Sesaat setelah mobil truk itu berlalu pergi. Revan langsung keluar dari dalam mobil. berlari menuju gerbang rumah Dayana sambil berkata. "Tunggu, Dayana. Kita harus bicara," pekiknya sambil berlari menghampiri Dayana yang saat itu terlihat tergesa-gesa ingin segera menutup gerbang miliknya.

"Lepas!" Dayana menepis tangan Revan, seolah jijik saat pria itu menyentuhnya. "Kenapa kau masih disini? Apa kau sudah melupakan ucapan ku sebelumnya? Aku membencimu! Tak perduli seberapa kerasnya kau memohon! Aku akan tetap membencimu, selamanya!" pekik Dayana dengan emosi yang memburu.

Kalimat itulah yang selalu Revan dengar dari bibir manis Dayana. Namun, meskipun begitu. Revan sama sekali tak menanamkan rasa kecewea akibat ketajaman mulut Dayana. Sebab, umpatan dan cacian yang Dayana berikan sama sekali tidak ada apa-apanya dengan apa yang sudah pernah pria itu lakukan.

"Kenapa? Apa kau belum cukup puas menyiksaku dalam penyesalan. Aku mencintaimu! Aku sama sekali tidak bermaksud untuk membuatmu kecewa! Kenapa kau tidak mengerti, Dayana!" tegas Revan penuh penekanan.

"Menyiksa?" Dayana memutar bola matanya, seolah jengah. "Lalu bagaimana dengan diriku? Bagaimana dengan hidupku yang sudah kau hancurkan? Kenapa kau masih berpikir aku akan menerima kembali bajingan sepertimu?"

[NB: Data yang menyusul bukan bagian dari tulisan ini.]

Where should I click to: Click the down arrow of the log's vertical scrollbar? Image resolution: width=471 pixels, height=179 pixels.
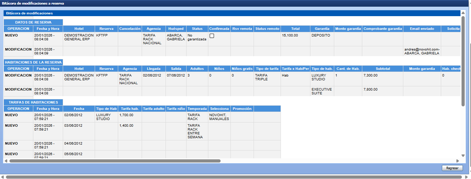coord(463,155)
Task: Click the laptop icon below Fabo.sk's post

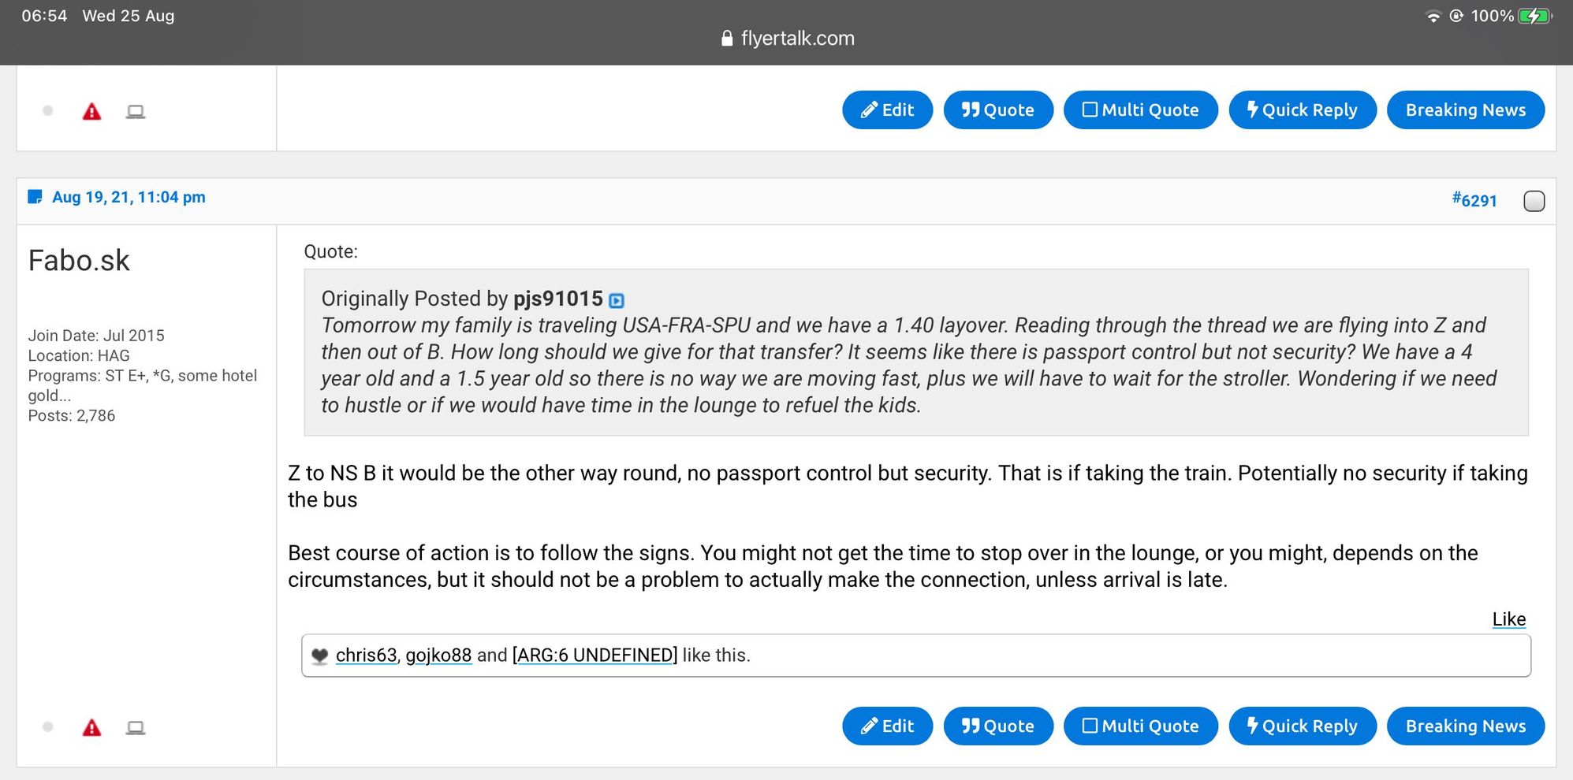Action: tap(136, 727)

"Sekali saja, tolong berikan aku kesempatan! Kita mulai segalanya dari awal. Biarkan aku menebus segalanya, aku mohon." Revan langsung bersimpuh di bawah kaki Dayana sambil menyatukan kedua telapak tangannya, "percayalah padaku. tolong berikan aku kesempatan!"

Bukannya iba, Dayana justru malah semakin muak melihat tindakan Revan yang ia nilai sebagai kekonyolan. Hal ini juga sudah sering kali Revan lakukan, meskipun pria itu tahu jika Dayana hanya akan memberinya sebuah penghinaan.

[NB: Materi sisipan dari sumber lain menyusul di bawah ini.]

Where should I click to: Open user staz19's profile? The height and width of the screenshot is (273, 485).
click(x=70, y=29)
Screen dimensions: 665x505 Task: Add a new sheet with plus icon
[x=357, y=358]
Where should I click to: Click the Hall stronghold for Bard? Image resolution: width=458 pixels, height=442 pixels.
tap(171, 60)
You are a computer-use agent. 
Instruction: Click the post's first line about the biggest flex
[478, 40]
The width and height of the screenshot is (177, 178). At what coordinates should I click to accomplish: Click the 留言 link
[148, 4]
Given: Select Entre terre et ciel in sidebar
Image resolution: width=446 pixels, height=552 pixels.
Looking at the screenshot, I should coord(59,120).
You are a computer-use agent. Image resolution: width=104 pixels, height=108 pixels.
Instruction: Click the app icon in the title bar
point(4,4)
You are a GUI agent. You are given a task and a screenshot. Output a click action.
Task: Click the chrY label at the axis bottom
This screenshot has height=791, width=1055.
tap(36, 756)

"Dayana, aku mohon." Revan meraih tangan Dayana, matanya menggenang dengan ekspresi penuh luka, "Ampuni segala kesalahanku, aku benar-benar menyesal."

Dayana langsung menarik kasar tangannya yang Revan genggam. wajah dan mata Dayana turut memanas seketika, saat melihat bagaimana air mata buaya Revan berhasil menggoyahkan kembali perasaanya.